Work task:
Read through the records below and copy each line that uses the word "will".

Stored data entries
══════

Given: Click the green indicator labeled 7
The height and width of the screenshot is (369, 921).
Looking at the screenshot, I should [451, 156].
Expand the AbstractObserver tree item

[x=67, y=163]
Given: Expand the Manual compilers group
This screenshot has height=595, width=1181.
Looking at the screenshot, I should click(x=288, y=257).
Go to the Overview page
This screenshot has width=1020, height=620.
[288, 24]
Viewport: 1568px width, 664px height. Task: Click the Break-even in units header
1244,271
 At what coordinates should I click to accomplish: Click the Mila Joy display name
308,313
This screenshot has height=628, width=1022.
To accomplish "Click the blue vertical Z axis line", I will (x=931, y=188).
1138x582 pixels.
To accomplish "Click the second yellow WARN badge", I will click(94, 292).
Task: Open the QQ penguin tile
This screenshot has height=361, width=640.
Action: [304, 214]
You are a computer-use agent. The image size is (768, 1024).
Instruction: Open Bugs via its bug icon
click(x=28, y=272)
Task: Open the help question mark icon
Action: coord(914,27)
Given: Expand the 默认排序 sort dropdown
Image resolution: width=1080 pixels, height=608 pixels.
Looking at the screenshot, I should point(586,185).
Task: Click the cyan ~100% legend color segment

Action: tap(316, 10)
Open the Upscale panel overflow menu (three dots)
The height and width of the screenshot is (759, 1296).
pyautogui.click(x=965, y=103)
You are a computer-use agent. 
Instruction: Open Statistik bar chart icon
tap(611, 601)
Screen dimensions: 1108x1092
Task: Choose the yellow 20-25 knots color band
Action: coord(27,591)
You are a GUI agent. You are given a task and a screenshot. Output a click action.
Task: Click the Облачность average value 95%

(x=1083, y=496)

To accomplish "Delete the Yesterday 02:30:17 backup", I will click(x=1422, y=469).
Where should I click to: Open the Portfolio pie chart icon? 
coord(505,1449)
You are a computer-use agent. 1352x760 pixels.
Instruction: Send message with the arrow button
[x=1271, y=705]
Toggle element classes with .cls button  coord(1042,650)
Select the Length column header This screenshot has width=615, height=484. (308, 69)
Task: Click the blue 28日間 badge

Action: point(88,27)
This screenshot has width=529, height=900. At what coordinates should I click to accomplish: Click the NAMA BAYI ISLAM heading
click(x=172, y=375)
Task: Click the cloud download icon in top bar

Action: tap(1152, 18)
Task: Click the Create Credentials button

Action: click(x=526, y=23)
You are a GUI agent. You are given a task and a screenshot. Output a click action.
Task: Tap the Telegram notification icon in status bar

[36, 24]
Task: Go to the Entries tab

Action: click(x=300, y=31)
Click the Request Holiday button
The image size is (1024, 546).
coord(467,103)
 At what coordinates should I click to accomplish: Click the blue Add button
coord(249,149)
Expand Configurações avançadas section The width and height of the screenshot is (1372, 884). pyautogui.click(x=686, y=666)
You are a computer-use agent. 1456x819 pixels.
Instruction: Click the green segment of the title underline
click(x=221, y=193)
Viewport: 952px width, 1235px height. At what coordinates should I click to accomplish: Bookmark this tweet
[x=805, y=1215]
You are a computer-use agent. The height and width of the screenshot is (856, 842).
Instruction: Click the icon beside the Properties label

══════

Task response:
To accomplish "Click the blue vertical Z axis line", I will (x=931, y=188).
To accomplish "Click the second yellow WARN badge", I will click(94, 292).
To accomplish "Delete the Yesterday 02:30:17 backup", I will click(x=1422, y=469).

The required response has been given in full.